Baubeginn für Radgarage Kennedybrücke
100 Komfort-Stellplätze als ideale Verbindung zwischen “Wienfluss-Radweg” und Öffis
Die Kennedybrücke in ihrer heutigen Form besteht seit den sechziger Jahren. Seitdem hat sich das Bauwerk zu einem der wichtigsten Verkehrsknotenpunkte entlang der leistungsfähigen Westachse Wiens zwischen Hietzing und Penzing entwickelt.

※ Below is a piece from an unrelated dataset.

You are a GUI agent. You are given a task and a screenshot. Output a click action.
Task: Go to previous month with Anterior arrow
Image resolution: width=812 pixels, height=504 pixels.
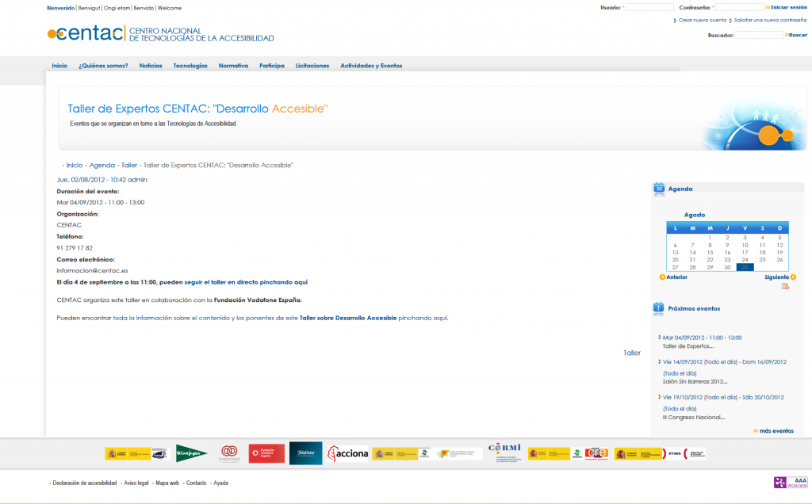(x=662, y=276)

Mit dem derzeit im Bau befindlichen “Wienfluss-Radweg” erhält die Drehscheibe für Fußgänger-, Öffi- und Autoverkehr noch in diesem Jahr einen leistungsfähigen Radverkehrsanschluss. “Das sind ideale Voraussetzungen und genau deshalb errichten wir hier eine moderne und komfortable Radgarage mit rund 100 sicheren und wetterfesten Abstellplätzen”, beschreibt Verkehrsstadtrat Rudi Schicker das Vorhaben, für das heute, Freitag, gemeinsam mit dem Penzinger Gemeinderat Jürgen Wutzlhofer, dem Hietzinger Gemeinderat Alois Mayer, Hietzings Bezirksvorsteher-Stellvertreter Reinhard Feistritzer und WIPARK-Geschäftsführerin Elfriede Kraft-Pamegger der Spatenstich erfolgte. “Ein weiterer Anreiz für die Menschen aus Hietzing und Penzing mit dem Rad bis zur Kennedybrücke zu fahren, um dann das Netz der Öffentlichen Verkehrsmittel, insbesondere der U-Bahn-Linie U4, optimal nutzen zu können”, ist Schicker überzeugt.

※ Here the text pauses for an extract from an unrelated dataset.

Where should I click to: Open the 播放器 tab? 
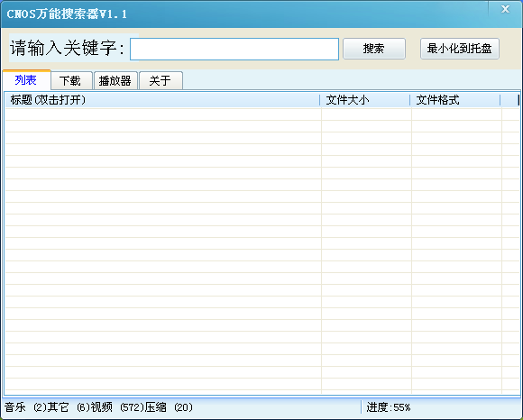pyautogui.click(x=115, y=81)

Betrieben wird die Radgarage künftig von der WIPARK Garagen GmbH. “Wir sind einer der führenden österreichischen Garagenbetreiber mit derzeit 10.600 Qualitätsstellplätzen an 30 Standorten in Wien, Graz und Budapest. Jetzt kommen auch 100 Radabstellplätze dazu, denn Garagen zu bauen heißt nicht automatisch Abstellplätze für Autos zu errichten”, so Geschäftsführerin Kraft-Pamegger.
Bequem, sicher, günstig
Die Radgarage wird im nördlichen Bereich, innerhalb des bestehenden Flugdaches errichtet – ein derzeit wenig attraktiver und weitgehend ungenutzter Bereich, der so einer sinnvollen Verwendung zugeführt werden kann. Gleichzeitig mit der Fertigstellung des “Wienfluss-Radwegs” sollen auch die Bauarbeiten an der Radgarage abgeschlossen werden.
Der Zugang erfolgt damit ab Oktober über die Ostseite durch eine “Sicherheits-Fahrradschleuse”. Der Magnetkartenleser an der Schleuse gewährleistet einerseits, dass nur berechtigte Personen in die Garage gelangen können und andererseits über Bankomat- oder Kreditkarte eine bequeme Bezahlung der geringen Gebühr von 1 Euro pro Tag für einen sicheren und wetterfesten Abstellplatz. Darüber hinaus sind Sitzgelegenheiten für Wartende an der Außenseite der Garage und in einer zweiten Ausbaustufe auch Schließfächer für Radhelme und geplant.